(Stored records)
- - -

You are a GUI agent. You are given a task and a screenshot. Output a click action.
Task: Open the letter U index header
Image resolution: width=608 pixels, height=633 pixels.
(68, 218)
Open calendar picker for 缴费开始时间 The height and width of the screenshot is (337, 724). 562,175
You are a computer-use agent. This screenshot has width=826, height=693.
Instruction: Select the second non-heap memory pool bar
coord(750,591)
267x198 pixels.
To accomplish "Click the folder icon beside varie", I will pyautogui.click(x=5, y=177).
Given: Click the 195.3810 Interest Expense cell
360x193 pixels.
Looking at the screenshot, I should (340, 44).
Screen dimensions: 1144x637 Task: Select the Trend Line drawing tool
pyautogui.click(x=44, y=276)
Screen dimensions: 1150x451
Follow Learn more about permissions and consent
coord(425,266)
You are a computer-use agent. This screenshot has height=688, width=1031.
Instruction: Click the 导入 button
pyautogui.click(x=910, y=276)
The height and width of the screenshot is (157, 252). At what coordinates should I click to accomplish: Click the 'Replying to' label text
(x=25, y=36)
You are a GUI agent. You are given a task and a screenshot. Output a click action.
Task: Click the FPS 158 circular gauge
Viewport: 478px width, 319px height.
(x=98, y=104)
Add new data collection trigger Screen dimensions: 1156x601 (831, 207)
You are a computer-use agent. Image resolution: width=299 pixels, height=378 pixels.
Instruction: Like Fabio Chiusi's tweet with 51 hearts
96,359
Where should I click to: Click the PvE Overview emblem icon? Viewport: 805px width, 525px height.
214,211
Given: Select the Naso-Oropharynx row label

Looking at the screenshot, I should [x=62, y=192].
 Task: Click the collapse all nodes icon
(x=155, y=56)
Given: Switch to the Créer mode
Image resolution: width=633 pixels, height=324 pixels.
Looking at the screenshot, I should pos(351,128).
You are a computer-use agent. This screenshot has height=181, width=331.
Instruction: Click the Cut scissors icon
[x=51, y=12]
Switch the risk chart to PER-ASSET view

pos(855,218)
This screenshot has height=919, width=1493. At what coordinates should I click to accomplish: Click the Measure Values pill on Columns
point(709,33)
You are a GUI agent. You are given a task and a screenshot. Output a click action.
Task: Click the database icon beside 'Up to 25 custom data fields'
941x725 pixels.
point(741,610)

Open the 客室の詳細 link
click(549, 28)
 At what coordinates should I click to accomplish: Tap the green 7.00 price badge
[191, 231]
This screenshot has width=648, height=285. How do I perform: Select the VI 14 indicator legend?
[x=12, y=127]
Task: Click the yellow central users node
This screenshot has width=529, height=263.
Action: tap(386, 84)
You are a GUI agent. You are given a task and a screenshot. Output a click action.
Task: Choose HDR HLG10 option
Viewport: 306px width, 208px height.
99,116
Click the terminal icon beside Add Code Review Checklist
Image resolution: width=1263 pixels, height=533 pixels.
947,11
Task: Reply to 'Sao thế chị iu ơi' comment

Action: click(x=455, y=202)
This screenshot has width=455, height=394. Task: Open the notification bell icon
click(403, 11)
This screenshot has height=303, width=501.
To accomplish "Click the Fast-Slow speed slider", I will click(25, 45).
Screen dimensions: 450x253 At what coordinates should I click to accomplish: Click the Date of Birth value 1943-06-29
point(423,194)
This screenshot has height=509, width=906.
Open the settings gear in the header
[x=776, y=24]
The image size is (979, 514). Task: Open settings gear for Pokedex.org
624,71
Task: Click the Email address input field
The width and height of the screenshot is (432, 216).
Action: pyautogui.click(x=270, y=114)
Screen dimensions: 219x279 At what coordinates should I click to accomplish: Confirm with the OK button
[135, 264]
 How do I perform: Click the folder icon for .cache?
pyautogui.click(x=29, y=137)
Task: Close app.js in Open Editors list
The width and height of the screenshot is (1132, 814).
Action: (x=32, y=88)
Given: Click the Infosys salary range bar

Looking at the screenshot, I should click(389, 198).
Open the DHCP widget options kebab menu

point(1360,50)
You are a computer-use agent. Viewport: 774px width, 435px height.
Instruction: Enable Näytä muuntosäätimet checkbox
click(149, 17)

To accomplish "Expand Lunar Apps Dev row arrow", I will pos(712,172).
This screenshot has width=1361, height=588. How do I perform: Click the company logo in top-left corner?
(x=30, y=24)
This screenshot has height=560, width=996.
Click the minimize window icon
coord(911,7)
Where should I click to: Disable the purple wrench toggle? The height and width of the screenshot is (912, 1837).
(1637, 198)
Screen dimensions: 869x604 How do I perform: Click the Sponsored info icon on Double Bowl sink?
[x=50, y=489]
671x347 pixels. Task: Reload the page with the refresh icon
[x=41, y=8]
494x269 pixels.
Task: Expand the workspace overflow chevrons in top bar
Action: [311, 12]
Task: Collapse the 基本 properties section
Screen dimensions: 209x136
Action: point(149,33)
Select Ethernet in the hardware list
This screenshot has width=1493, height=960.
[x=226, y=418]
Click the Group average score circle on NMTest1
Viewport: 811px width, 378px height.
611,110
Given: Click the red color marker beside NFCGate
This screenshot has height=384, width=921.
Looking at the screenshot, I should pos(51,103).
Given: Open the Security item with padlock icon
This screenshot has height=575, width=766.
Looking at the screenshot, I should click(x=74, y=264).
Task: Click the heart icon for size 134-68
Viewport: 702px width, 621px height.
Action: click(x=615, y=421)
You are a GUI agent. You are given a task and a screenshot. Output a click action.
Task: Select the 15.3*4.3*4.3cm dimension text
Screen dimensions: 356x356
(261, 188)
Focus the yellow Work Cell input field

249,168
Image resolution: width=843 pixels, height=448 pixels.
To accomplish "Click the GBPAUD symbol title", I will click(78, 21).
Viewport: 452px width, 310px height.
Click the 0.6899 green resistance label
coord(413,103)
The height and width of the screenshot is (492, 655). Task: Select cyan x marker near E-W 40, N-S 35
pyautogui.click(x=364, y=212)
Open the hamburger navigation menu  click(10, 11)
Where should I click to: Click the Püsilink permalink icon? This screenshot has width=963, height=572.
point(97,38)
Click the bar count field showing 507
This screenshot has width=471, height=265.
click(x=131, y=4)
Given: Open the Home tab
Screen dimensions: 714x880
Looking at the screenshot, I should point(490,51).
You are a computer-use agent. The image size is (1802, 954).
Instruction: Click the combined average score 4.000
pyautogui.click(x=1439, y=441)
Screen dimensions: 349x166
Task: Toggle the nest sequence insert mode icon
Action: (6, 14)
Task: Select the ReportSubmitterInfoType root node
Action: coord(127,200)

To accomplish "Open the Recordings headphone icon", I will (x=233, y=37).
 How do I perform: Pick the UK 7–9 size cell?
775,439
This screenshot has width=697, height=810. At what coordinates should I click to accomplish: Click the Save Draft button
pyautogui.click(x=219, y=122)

- - -

▸ **DIRECTIONS FOR THIS TASK**
Working through the data above, find every line holding "will" and copy it.

▸ **OUTPUT BELOW**
To accomplish "Click the folder icon beside varie", I will pyautogui.click(x=5, y=177).
To accomplish "Click the Fast-Slow speed slider", I will click(25, 45).
To accomplish "Expand Lunar Apps Dev row arrow", I will pos(712,172).
To accomplish "Click the GBPAUD symbol title", I will click(78, 21).
To accomplish "Open the Recordings headphone icon", I will (x=233, y=37).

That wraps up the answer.